Plenárias, audiências e marchas

A data para realização do ATL2022 foi definida pela APIB para coincidir com a agenda do Congresso Nacional que nesse período pode votar projetos de lei que violam os direitos dos povos originários, como o PL 191/2020, que libera a mineração em terras indígenas.

No primeiro dia, Sonia Guajajara, coordenadora executiva da APIB, declarou que os indígenas já estão se preparando para voltar à Brasília em junho e acompanhar a continuidade do julgamento sobre o marco temporal no STF – suspenso em setembro de 2021 pelo pedido de vista do ministro Nunes Marques -, que definirá o futuro das demarcações de terras no Brasil.

Foto: Mídia Ninja

Essa tese inconstitucional restringe o direito das comunidades às terras que ocupam. E ainda é reforçada pelo PL 490/2007 – que desobriga o governo de demarcar terras indígenas e anula as que já foram homologadas – aprovado pela Comissão de Constituição e Justiça, da Câmara dos Deputados, em junho de 2021.

Integram a programação (que você pode consultar aqui), três plenárias diárias que debatem temas urgentes como ameaças, demarcação, projetos de lei, políticas públicas, economia e saúde indígena, povos isolados, candidaturas das mulheres indígenas, a juventude, mobilização nacional, campanhas e aliança de movimentos sociais e a criação da Bancada do Cocar pelas mulheres.

REGISTROS FORNECIDOS ->
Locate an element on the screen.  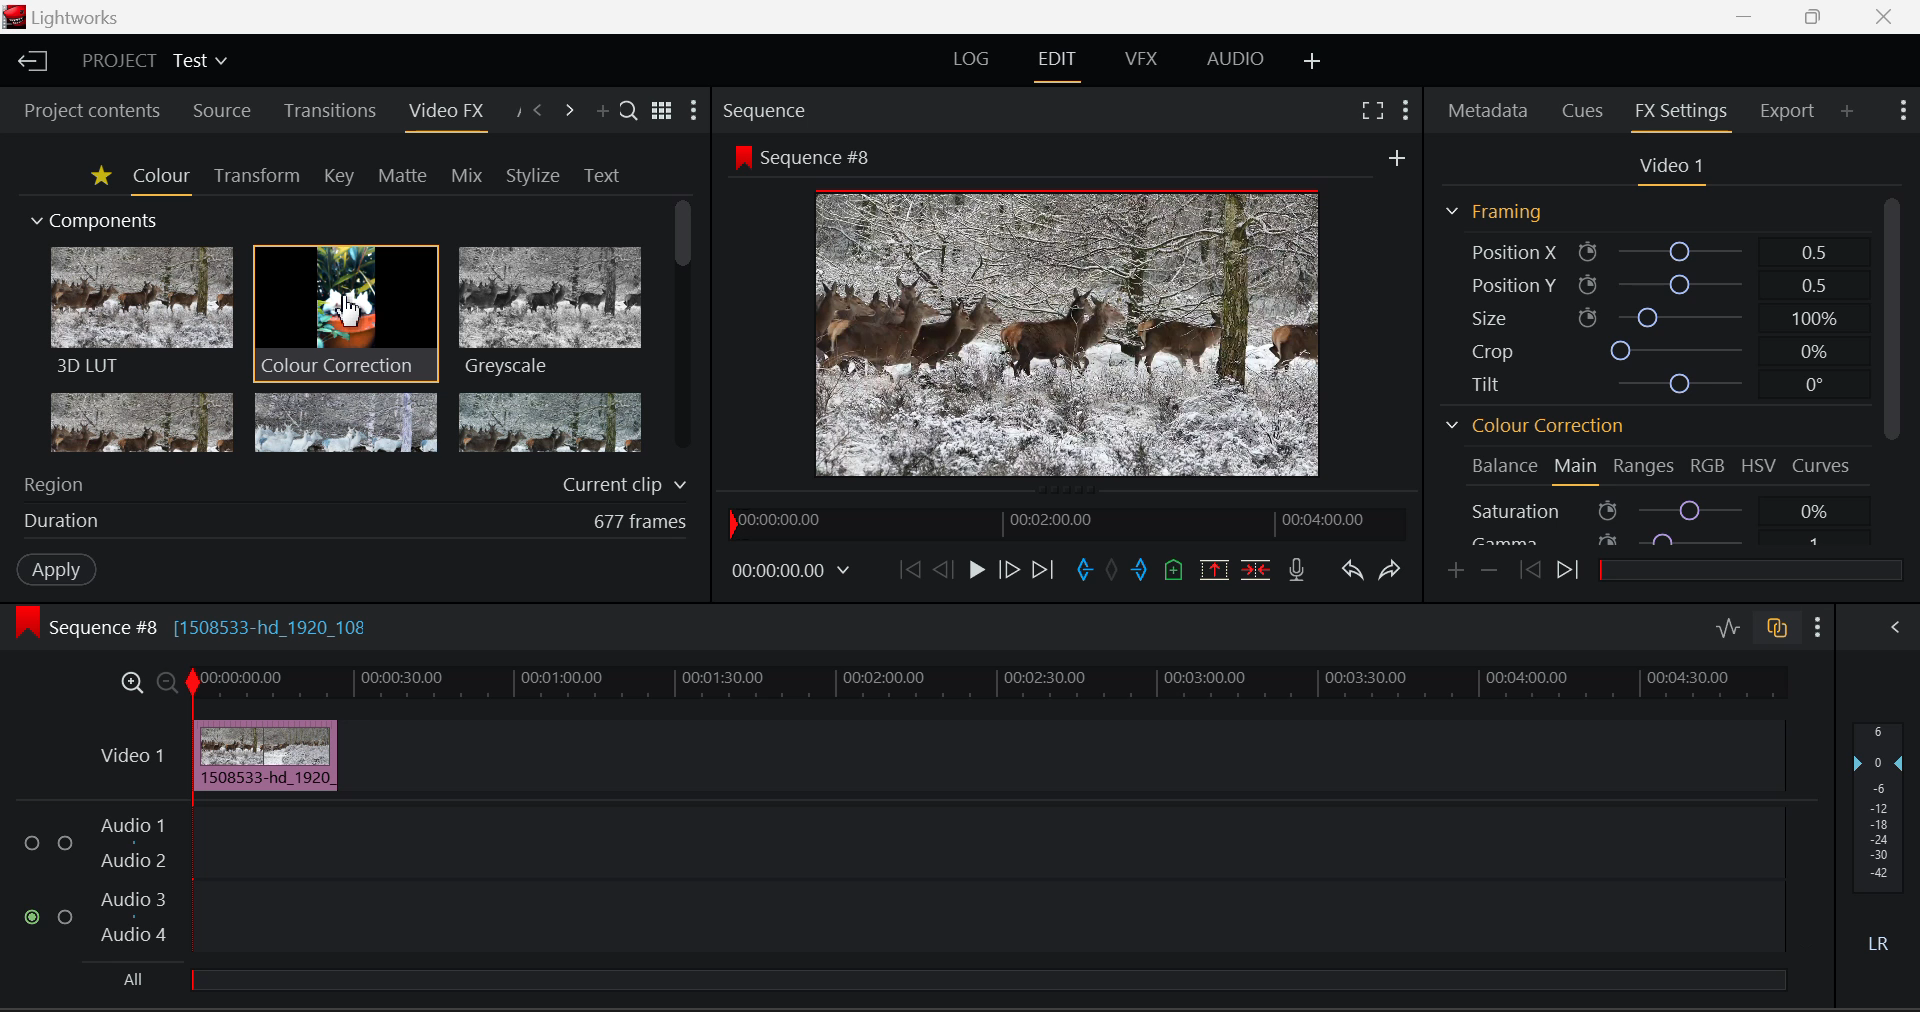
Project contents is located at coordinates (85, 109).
...
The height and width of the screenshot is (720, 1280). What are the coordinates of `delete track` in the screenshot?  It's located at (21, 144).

INSTRUÇÃO ESCRITA 1 -> Segundo o texto sobre o ATL2022, o que o PL 191/2020 libera?
INSTRUÇÃO ESCRITA 2 -> Por favor, dê continuidade ao texto sobre o ATL2022, começando logo após a última frase.

RESPOSTA 1 -> A mineração em terras indígenas.

RESPOSTA 2 ->
Em plenária, lideranças conversaram com integrantes do Parlamento Europeu e da ONU, confraternizaram e dividiram preocupações e planos com parentes. 

Paralelamente, Sonia Guajajara, Eloy e Mauricio Terena, Txai Suruí, Alessandra Korap e Elisa Pankararu, entre outras lideranças, têm participado de audiências com representantes do Supremo Tribunal Federal para tratar das pautas indígenas em trâmite na Corte – com Cármen Lúcia, Gilmar Mendes e assessor de Dias Tóffoli -, com as embaixadas da Alemanha e da Noruega para cobrar compromissos dos dois países em relação a seus bancos, que investem em projetos desmatadores, e também promessas feitas na COP26, em Glasgow, e, ainda, com o Ministério Público Federal para clamar pelos Yanomami, cujas terras têm sido destruídas de forma avassaladora pelos garimpeiros, com este governo.  

Maurício Terena, Sonia Guajajara e Eloy Terena em frente ao STF, antes de reunião com ministros / Foto: Andre Cohneh’tyhc Guajajara/ APIB
Eloy Terena e Sonia Guajajara ao chegar para a audiência na Embaixada da Alemanha / Foto: Mae Gavião/APIB

O PL 191 e a carta aberta para Lira: assine!

Na última sessão em que o PL foi incluído na pauta da Câmara dos Deputados, às pressas – no mesmo dia do Ato pela Terra, liderado por Caetano Veloso -, Arthur Lira, seu presidente, anunciou a criação de um grupo de trabalho para discutir o texto e declarou que ele voltaria ao plenário para votação até 14 de abril.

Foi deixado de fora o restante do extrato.